Дорогие “корзинки” в неподходящее время

— Янис, вам пришлось закрыть ряд компаний, не связанных с вашей основной деятельностью, — Stendera sabiedrība, Emīla Gustava šokolāde. Но при этом, когда возникают проблемы в холдинге, часто страдает и основное направление, которое частично покрывает убытки остальных. У вас как в этом плане?

— У нас все четко разделено. Было время, когда мы, как и многие компании, пытались развиваться в разных направлениях — были уверены, что это правильно. Тогда появился проект комплекса отдыха Ro?malas, где мы хотели сделать красивый SPA с банями и всякими приятными для тела процедурами. Мы ведь уже его построили и даже запустили, но тут грянул кризис, и сразу же начались проблемы с большими заказами — предприятия стали экономить и в первую очередь отказываться от расходов на развлечения и досуг. Потом процесс экономии перекинулся на простых людей, и вот такой получился результат.

— Сейчас жалеете, что стали “распылять” бизнес по разным направлениям?

— Не жалею, но делаю выводы. Просто получилось, что поговорка “не класть яйца в одну корзину” работает только при условии, если разные “корзинки” не так дороги, как в случае с недвижимостью. И если направление по недвижимости вдруг становится убыточным, то оно сильно бьет по остальному бизнесу.

— Вы вкладывали в комплекс свои деньги тоже? Что с ним будет?

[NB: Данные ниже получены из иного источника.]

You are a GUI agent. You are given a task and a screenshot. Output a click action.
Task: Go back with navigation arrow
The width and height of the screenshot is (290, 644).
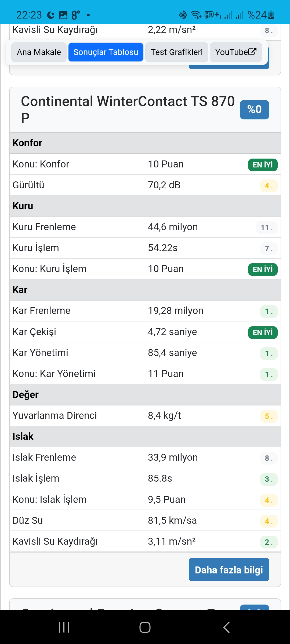tap(226, 627)
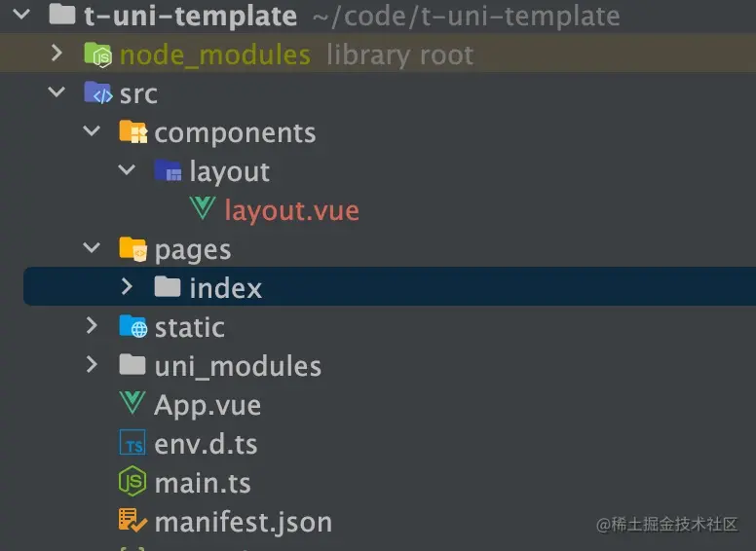This screenshot has height=551, width=756.
Task: Expand the static folder
Action: (92, 326)
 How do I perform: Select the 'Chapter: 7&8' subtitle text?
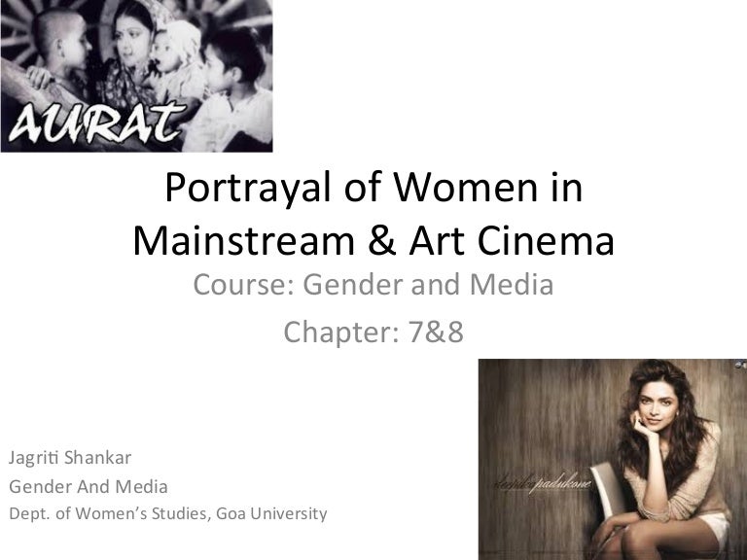point(373,333)
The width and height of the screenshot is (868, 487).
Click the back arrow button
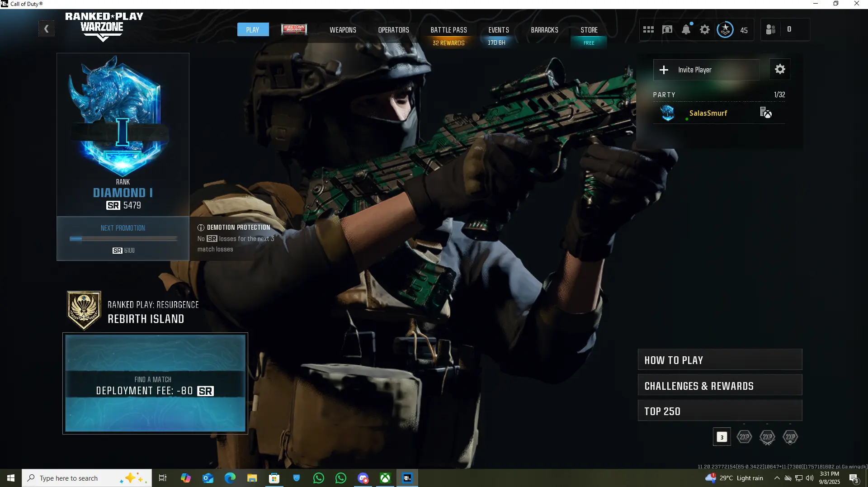[x=46, y=29]
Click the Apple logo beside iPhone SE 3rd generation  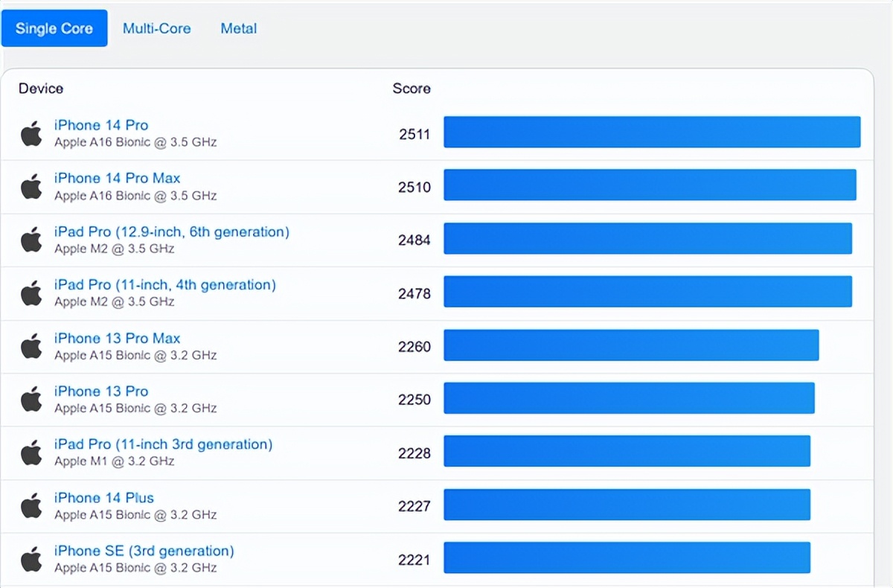click(x=31, y=557)
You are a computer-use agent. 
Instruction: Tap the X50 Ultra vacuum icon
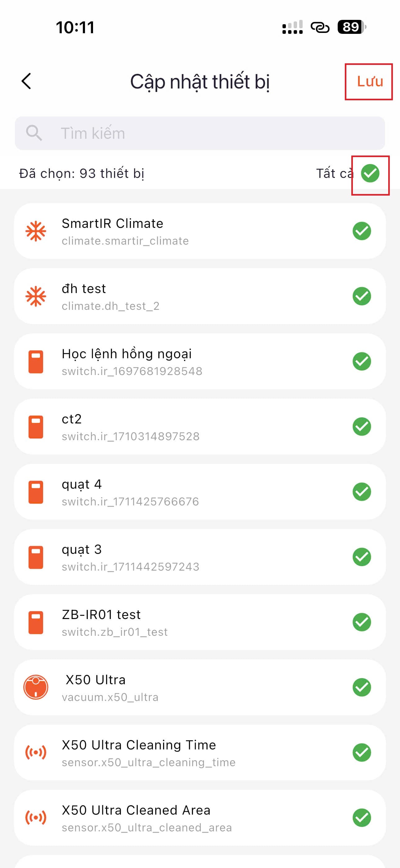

— Там было задействовано банковское финансирование и вложены собственные средства. Сейчас есть идея продать этот комплекс.

— Сколько вы потеряли на нем?

— (Вздыхает.) Есть такая песня: “Не сыпь мне соль на раны…” — это про меня. В общей сложности потерял около 2 миллионов латов.

— При этом вы улыбаетесь. Уже перестали расстраиваться?

— Я недавно слышал хорошую поговорку: “Деньги потеряешь — ничего не потеряешь. Здоровье потеряешь — половину потеряешь. Надежду потеряешь — все потеряешь”. Конечно, трудно и больно терять деньги. Но если у тебя есть идеи по поводу того, как их снова заработать, тогда не все так страшно.

— Почему не удалось сохранить Emīla Gustava šokolāde, ведь он не был связан с недвижимостью? Или дорогой шоколад в кризис — это почти то же самое?

— Это трудный вопрос. Emīla Gustava šokolāde обрушил не только кризис, там где–то и наши ошибки, наша неправильная стратегия развития компании.

— Насколько известно, Emīla Gustava šokolāde занималась ваша бывшая жена. Если бы компанией управляли вы лично, удалось бы избежать этих ошибок?

— Ни в коем случае! Мы вместе все–таки думали над тем, как развивать компанию. Наверное, надо было делать упор на экспорт — мы об этом стали думать слишком поздно, когда в компании уже появились трудности. В отличие от продукции Stenders у шоколада был экспорт, но очень незначительный, и когда фактически рухнул внутренний рынок, экспорт не смог вытащить предприятие.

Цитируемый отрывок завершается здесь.